Model Context Protocol (MCP)
The Model Context Protocol (MCP) is an open protocol developed by Anthropic that allows AI models to securely connect with external data sources and tools, enabling AI agents to query product catalogues, check pricing, and interact with business systems in real time. Think of it as a universal adapter between AI models and the outside world.
What is the Model Context Protocol?
MCP solves a fundamental limitation of large language models: on their own, they can only work with the data they were trained on. They cannot check your current inventory levels, query your product database, or look up today's pricing. MCP changes this by providing a standardised way for AI models to connect to external data sources and tools: securely, in real time, and without requiring custom integrations for each AI system.
The protocol works through a client-server architecture. A business publishes an MCP server that exposes specific capabilities (product catalogue queries, pricing lookups, inventory checks, order status retrieval) through defined tools and resources. Any MCP-compatible AI agent (the client) can then connect to that server and use those capabilities. This standardisation means a manufacturer only needs to build one MCP server, and it works with every MCP-compatible AI agent, regardless of which company built the agent or which language model powers it.
While MCP was developed by Anthropic for its Claude ecosystem, it has been released as an open protocol and is gaining adoption across the broader AI industry. This positions it as a general-purpose connectivity layer for AI, not limited to commerce, but with significant implications for how AI procurement agents access supplier data and how businesses participate in agentic commerce.
Why MCP Matters for B2B Businesses
For manufacturers and B2B suppliers, MCP represents the second-priority protocol after UCP for agentic commerce readiness. The Claude ecosystem is growing rapidly, with enterprises increasingly deploying Claude-based agents for procurement, research, and operational tasks. By publishing an MCP server, a manufacturer makes its product catalogue, pricing, and availability data directly accessible to these agents, without requiring any intermediary or marketplace.
MCP's general-purpose nature is both its strength and its distinction from commerce-specific protocols. Where UCP handles the full purchasing transaction and ACP manages payment processing, MCP excels at data access and tool interaction. An AI procurement agent might use MCP to query a supplier's product catalogue, check real-time inventory, download technical specifications, and verify certifications, then hand off to UCP or ACP for the actual purchase. This makes MCP complementary to the commerce protocols, not a replacement for them.
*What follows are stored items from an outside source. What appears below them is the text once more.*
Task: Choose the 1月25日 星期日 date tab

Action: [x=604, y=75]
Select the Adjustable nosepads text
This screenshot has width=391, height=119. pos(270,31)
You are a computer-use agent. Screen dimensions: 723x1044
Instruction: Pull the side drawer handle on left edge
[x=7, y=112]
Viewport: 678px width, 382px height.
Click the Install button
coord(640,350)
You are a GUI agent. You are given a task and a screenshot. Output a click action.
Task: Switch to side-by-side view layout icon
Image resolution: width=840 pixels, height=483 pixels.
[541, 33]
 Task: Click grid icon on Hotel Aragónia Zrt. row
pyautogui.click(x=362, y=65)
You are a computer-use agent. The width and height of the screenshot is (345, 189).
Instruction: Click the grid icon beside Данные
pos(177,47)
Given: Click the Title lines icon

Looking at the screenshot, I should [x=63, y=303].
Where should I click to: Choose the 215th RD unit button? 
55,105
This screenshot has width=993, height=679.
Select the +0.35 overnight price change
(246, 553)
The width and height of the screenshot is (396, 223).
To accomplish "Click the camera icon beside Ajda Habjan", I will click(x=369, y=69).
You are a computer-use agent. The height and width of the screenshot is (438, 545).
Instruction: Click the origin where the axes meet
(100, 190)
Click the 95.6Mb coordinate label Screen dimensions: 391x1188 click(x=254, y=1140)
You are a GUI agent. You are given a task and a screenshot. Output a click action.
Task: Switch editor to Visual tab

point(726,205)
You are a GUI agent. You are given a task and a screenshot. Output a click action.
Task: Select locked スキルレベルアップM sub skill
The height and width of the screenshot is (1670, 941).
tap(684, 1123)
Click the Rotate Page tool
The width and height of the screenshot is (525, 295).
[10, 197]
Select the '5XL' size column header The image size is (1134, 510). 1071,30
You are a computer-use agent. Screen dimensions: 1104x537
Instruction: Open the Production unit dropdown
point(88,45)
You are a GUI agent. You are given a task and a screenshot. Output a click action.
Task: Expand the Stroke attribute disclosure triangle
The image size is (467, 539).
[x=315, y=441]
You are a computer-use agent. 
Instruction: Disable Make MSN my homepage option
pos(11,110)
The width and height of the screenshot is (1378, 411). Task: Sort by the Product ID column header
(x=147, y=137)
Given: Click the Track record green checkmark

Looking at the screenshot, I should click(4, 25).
The practical advantage for manufacturers is flexibility. An MCP server can expose whatever data and capabilities the business chooses, from simple product lookups to complex configuration tools for custom-manufactured items. A manufacturer of industrial valves, for example, could publish an MCP server that lets AI agents specify flow rates, pressure ratings, and material requirements, then returns matching products with accurate pricing. This level of interactive product discovery goes beyond what static data feeds can offer and creates a significant advantage in agent-driven procurement workflows.
How MCP Works
MCP uses a client-server architecture with three core primitives: tools, resources, and prompts. Tools are functions that the AI agent can call, for example, "search_products", "get_pricing", or "check_inventory". Resources are data that the server exposes for the agent to read, such as product catalogues, technical documentation, and compliance certificates. Prompts are predefined interaction templates that guide the agent in using the server's capabilities effectively.
A business implements an MCP server by defining which tools and resources to expose and connecting them to its existing systems, such as ERP, PIM (product information management), inventory management, or pricing engines. The server handles authentication, rate limiting, and data formatting, presenting a clean interface that any MCP client can consume. Importantly, the business retains full control over what data is exposed and what actions agents can take.
When an AI agent connects to an MCP server, it first discovers the available tools and resources through a capability negotiation step. The agent then uses these capabilities as needed within its workflow. For a procurement scenario, this might involve searching for products matching specific criteria, retrieving detailed specifications for shortlisted items, checking availability and lead times, and requesting a quote, all through standardised MCP calls that work identically regardless of which AI system is making the request.
Key Takeaways
- MCP is Anthropic's open protocol for connecting AI models to external data sources and tools; a universal adapter for AI-to-business-system communication.
- Second priority after UCP for manufacturers preparing for agentic commerce, driven by rapid growth of the Claude enterprise ecosystem.
- Complementary to commerce protocols (UCP, ACP): MCP handles data access and tool interaction, while commerce protocols handle transactions.
- MCP servers give manufacturers full control over what data and capabilities are exposed to AI agents.
- Enables interactive product discovery that goes beyond static data feeds, particularly valuable for configurable or custom-manufactured products.